Quoted passage —
################

And despite ongoing global business challenges due to the pandemic, more than two-thirds of marketers said their firms planned to ramp up investments in marketing technology in 2021, according to a report from The CMO Council.

Unfortunately, some firms aren’t getting their money’s worth, according to marketing professor Carl Mela of Duke University’s Fuqua School of Business.

Marketing leaders often invest in the wrong tools, collect data they can’t use, and fail to consider how new tools will be integrated with technology they already use, Mela said.

Mela, who described the common problem in a piece for Harvard Business Review, offered additional guidance to help marketing leaders choose the right tools.

What is the single biggest mistake you see marketing leaders making with technology?

Marketers tend to focus too much on a specific application and not enough on the strategic goals that drive the need for these applications. They get enamored with things they can do around certain tactics or strategies. That’s not a vision. A vision consists of trying to understand how I can reduce the time from initial contact to sale, how I can reach more customers, how I can do it at greater margins and less cost, how I can scale the influence of my organization, and how marketing technology can enable that.

################

Available data —
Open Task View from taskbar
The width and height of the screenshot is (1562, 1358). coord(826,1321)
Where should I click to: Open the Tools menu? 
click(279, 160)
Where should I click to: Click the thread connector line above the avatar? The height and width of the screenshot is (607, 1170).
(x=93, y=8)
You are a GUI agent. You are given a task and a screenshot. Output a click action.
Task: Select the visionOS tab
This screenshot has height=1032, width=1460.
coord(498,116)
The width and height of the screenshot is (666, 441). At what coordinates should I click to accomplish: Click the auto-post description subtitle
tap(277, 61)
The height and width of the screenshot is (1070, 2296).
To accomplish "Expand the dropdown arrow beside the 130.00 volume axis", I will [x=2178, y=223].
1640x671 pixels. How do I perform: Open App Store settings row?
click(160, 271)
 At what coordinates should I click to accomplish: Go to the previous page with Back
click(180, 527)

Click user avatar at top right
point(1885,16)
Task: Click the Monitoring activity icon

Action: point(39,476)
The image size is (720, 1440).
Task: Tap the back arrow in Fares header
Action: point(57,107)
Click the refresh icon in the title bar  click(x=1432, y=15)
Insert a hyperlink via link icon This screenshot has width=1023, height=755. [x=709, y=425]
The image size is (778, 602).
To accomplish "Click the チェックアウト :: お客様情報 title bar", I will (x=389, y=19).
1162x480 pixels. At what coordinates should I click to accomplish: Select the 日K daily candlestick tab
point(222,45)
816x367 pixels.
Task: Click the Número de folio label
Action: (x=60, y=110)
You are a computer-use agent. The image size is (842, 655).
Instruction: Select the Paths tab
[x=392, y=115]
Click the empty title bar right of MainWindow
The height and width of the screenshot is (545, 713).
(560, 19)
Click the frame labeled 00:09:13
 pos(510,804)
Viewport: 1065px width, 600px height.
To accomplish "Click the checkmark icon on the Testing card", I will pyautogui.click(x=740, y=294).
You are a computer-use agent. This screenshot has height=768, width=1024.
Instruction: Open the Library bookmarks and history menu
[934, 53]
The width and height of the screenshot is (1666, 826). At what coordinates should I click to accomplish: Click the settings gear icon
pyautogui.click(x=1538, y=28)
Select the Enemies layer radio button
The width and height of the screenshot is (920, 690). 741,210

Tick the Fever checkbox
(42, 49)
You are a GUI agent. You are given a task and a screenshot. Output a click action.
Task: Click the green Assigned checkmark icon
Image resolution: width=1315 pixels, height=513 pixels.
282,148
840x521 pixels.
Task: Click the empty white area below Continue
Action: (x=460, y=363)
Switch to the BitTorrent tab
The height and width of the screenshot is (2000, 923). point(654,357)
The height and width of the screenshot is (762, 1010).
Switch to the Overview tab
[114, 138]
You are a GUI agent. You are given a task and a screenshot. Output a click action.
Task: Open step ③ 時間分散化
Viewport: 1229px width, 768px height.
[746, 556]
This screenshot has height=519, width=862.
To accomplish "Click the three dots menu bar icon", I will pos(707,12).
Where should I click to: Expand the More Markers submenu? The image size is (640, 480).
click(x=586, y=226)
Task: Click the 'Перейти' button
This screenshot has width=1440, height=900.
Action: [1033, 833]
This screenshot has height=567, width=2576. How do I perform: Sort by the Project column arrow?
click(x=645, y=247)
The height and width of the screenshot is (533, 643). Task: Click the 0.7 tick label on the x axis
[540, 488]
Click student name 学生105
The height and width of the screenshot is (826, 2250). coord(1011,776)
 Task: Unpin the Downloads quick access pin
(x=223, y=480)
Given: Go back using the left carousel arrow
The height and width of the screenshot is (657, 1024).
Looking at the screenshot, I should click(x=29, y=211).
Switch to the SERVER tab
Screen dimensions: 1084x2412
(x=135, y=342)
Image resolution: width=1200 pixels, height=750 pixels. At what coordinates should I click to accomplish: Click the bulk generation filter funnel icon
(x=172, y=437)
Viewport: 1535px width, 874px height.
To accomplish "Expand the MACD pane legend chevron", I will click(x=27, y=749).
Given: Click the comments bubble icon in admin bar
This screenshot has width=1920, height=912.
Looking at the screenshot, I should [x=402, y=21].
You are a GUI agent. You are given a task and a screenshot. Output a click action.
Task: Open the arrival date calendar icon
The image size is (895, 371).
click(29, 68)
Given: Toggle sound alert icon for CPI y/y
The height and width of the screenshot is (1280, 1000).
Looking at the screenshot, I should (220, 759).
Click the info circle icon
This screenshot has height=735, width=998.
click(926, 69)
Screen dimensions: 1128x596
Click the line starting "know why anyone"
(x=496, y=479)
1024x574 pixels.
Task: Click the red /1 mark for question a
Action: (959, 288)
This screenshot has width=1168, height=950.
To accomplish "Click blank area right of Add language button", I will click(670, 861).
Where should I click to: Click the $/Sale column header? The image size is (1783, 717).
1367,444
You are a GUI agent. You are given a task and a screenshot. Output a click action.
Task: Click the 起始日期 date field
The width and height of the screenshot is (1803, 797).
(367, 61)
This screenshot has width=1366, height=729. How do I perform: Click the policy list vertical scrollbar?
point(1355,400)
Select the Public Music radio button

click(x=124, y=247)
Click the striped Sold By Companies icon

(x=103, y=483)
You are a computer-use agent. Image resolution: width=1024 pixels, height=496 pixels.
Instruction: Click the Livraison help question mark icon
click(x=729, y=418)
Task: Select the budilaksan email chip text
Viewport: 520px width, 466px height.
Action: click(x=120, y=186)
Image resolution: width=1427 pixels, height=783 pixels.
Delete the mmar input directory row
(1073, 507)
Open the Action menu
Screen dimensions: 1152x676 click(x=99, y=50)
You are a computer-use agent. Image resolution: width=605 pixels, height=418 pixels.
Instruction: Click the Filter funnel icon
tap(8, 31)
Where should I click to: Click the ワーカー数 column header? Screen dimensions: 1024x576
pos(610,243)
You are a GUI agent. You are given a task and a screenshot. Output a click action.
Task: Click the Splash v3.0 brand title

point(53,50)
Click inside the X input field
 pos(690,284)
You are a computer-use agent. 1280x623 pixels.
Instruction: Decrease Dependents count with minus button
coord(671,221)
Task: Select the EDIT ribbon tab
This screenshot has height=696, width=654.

################

Problem 1 —
In the passage on marketing technology, what share of marketers said their firms planned to increase marketing technology investments in 2021?
Problem 2 —
Translate this sentence from the passage on marketing technology into Spanish: "Unfortunately, some firms aren’t getting their money’s worth, according to marketing professor Carl Mela of Duke University’s Fuqua School of Business."
Problem 3 —
Write out the passage on marketing technology from "Marketing leaders often" to "the right tools.".
The rows are separate material from the passage on marketing technology.

Written solution 1 —
More than two-thirds.

Written solution 2 —
Lamentablemente, algunas empresas no están obteniendo el valor de su dinero, según el profesor de marketing Carl Mela, de la Fuqua School of Business de la Universidad de Duke.

Written solution 3 —
Marketing leaders often invest in the wrong tools, collect data they can’t use, and fail to consider how new tools will be integrated with technology they already use, Mela said.

Mela, who described the common problem in a piece for Harvard Business Review, offered additional guidance to help marketing leaders choose the right tools.